Viviamo in una società caotica, che ci spinge a considerare la naturalezza una qualità rara e preziosa e, istintivamente, consideriamo tradizione, autenticità, semplicità come dei valori aggiunti, anche nel cibo. La crisi climatica che stiamo vivendo richiede di avere piedi ben piantati a terra, mettendo da parte l’idealizzazione di un mondo “naturale”. Rispondere alle richieste della globalizzazione è già, di per sé, molto lontano da quello che possiamo considerare naturale; allora perché non dare una possibilità alla clean meat, che promette di aiutare a risolvere i problemi ambientali che ci schiacciano?
Inoltre, etichettare un prodotto semplicemente come “naturale” o “innaturale” è riduttivo, e non rende giustizia alle molteplici sfaccettature di questo argomento. Sicuramente, la questione è molto complessa e non può essere esaurita con un “sì” o con un “no” secco, dettato da pregiudizi o scarsa conoscenza.

## CONTENUTO DEL DATASET

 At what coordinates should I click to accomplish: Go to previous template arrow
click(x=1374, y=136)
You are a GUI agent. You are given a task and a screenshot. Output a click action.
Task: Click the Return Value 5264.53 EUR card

## COMPITO SCRITTO 1
Rispondi alle domande sul brano dedicato alla clean meat:
(a) Che cosa richiede la crisi climatica che stiamo vivendo?
(b) Che cosa promette la clean meat?
(c) A che cosa non rende giustizia l'etichetta "naturale" o "innaturale"?
## COMPITO SCRITTO 2
Riscrivi il brano sulla clean meat a partire dalle parole "Inoltre, etichettare un" e fermati dopo "o scarsa conoscenza.", mettendo "semplicistico" al posto di "riduttivo".

## SOLUZIONE 1
(a) Richiede di avere piedi ben piantati a terra, mettendo da parte l'idealizzazione di un mondo "naturale".
(b) Promette di aiutare a risolvere i problemi ambientali che ci schiacciano.
(c) Non rende giustizia alle molteplici sfaccettature di questo argomento.

## SOLUZIONE 2
Inoltre, etichettare un prodotto semplicemente come “naturale” o “innaturale” è semplicistico, e non rende giustizia alle molteplici sfaccettature di questo argomento. Sicuramente, la questione è molto complessa e non può essere esaurita con un “sì” o con un “no” secco, dettato da pregiudizi o scarsa conoscenza.